The Healthiest Way to Eat Paleo

There have been about a half dozen studies published on Paleo-type diets, starting around 20 years ago. For example, in what sounds like a reality TV show: ten diabetic Australian Aborigines were dropped off in a remote location to fend for themselves, hunting and gathering foods like figs and crocodiles.

In Modern Meat Not Ahead of the Game, my video on wild game, I showed that kangaroo meat causes a significantly smaller spike of inflammation compared to retail meat like beef. Of course, ideally we’d eat anti-inflammatory foods, but wild game is so low in fat that you can design a game-based diet with under 7 percent of calories from fat. Skinless chicken breast, in comparison, has 14 times more fat than kangaroo meat. So you can eat curried kangaroo with your cantaloupe (as they did in the study) and drop your cholesterol almost as much as eating vegetarian.
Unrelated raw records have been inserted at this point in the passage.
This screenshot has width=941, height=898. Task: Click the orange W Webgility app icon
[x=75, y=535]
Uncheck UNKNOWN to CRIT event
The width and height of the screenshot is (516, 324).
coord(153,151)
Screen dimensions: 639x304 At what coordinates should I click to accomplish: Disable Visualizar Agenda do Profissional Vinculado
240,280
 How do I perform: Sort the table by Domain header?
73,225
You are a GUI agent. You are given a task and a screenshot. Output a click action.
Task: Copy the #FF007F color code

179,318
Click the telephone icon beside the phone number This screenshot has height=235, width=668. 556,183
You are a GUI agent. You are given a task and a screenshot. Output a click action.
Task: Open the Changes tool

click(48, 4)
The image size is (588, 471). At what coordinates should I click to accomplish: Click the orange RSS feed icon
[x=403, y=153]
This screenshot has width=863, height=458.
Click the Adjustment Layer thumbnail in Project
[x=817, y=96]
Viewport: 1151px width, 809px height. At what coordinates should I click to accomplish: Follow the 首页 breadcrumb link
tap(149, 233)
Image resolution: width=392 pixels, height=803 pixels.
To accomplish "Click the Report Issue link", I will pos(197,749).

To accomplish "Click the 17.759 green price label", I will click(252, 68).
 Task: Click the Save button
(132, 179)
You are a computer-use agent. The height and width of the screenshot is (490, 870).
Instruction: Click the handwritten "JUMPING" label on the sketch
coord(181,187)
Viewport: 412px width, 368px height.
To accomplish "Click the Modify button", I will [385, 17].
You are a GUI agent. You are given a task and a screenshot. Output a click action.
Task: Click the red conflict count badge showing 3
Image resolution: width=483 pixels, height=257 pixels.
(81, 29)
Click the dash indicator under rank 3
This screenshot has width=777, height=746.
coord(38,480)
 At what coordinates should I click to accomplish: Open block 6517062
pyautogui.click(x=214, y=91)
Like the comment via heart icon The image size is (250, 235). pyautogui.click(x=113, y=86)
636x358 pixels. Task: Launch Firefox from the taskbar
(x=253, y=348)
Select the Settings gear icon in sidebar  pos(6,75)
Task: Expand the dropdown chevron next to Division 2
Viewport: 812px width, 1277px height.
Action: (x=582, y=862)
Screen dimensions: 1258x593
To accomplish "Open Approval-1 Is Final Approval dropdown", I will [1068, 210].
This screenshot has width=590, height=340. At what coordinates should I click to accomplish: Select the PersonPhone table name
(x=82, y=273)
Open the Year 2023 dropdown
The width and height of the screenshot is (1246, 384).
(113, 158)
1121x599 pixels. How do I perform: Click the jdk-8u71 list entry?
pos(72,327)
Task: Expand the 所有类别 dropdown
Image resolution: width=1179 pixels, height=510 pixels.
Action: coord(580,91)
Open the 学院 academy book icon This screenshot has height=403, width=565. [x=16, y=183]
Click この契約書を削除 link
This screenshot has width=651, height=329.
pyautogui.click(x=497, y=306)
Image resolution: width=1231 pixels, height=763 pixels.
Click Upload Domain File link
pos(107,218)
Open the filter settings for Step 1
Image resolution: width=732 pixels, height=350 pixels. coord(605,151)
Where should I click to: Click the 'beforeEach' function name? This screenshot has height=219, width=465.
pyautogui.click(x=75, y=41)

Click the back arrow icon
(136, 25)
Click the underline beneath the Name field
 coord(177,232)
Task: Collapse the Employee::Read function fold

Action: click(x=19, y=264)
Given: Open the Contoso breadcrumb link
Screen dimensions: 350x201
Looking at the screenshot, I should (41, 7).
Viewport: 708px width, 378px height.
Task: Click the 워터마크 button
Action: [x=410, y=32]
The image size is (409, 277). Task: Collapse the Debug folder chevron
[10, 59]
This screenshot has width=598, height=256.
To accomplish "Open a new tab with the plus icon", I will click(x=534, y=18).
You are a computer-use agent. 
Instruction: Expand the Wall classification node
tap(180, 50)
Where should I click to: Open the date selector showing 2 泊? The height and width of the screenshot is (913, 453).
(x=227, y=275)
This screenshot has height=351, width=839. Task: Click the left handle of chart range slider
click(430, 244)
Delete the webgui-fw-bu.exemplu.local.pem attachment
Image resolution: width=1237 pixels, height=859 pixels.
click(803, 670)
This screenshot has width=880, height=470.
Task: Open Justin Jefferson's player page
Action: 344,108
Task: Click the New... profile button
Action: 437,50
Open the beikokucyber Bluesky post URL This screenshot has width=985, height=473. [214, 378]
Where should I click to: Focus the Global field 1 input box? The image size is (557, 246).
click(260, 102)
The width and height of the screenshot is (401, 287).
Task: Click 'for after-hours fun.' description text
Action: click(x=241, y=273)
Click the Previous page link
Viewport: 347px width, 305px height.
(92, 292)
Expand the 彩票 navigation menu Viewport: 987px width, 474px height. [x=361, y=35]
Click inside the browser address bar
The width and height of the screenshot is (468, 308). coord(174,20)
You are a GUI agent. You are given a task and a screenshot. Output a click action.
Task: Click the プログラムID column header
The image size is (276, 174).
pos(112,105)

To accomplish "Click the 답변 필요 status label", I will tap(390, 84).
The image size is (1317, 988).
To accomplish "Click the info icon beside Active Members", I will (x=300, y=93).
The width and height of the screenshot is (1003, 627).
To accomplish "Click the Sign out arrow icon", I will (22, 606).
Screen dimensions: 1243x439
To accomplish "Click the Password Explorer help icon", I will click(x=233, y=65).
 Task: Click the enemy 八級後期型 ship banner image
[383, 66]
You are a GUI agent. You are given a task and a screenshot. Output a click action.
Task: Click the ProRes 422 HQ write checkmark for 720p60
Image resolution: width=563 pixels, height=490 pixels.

So, how did the “contestants” do? Well, nearly anything would have been preferable to the diet they were eating before, which was centered on refined carbs, soda, beer, milk, and cheap fatty meat. They did pretty well, though, showing a significantly better blood sugar response—but it was due to a ton of weight loss because they were starving. Evidently, they couldn’t catch enough kangaroos, so even if they had been running around the desert for seven weeks on 1,200 daily calories of their original junky diet, they may have done just as well. We’ll never know, though, because there was no control group.

Some of the other Paleo studies have the same problem: They’re small and short with no control groups, yet still report favorable results. The findings of one such study are no surprise, given that subjects cut their saturated fat intake in half, presumably because they cut out so much cheese, sausage, or ice cream. In another study, nine people went Paleo for ten days. They halved their saturated fat and salt intake, and, as one might expect, their cholesterol and blood pressure dropped.

The longest Paleo study had been only 3 months in duration, until a 15-month study was conducted—but it was done on pigs. The pigs did better because they gained less weight on the Paleo diet. Why? Because they fed the Paleo group 20 percent fewer calories. The improvement in insulin sensitivity in pigs was not reproduced in a study on people, however. Although, there were some benefits like improved glucose tolerance, thanks to these dietary changes: The Paleo group ate less dairy, cereals, oil, and margarine, and ate more fruits and nuts, with no significant change in meat consumption.

A follow-up study also failed to find improved glucose tolerance in the Paleo group over the control group, but did show other risk factor benefits. And no wonder! Any diet cutting out dairy, doughnuts, oil, sugar, candy, soda, beer, and salt is likely to make people healthier and feel better. In my video Paleo Diet Studies Show Benefits, you can see a day’s worth of food on the Standard American Diet, filled with pizza, soda, burgers, processed foods, and sweets, versus a Paleo diet, which, surprisingly, has lots of foods that actually grew out of the ground.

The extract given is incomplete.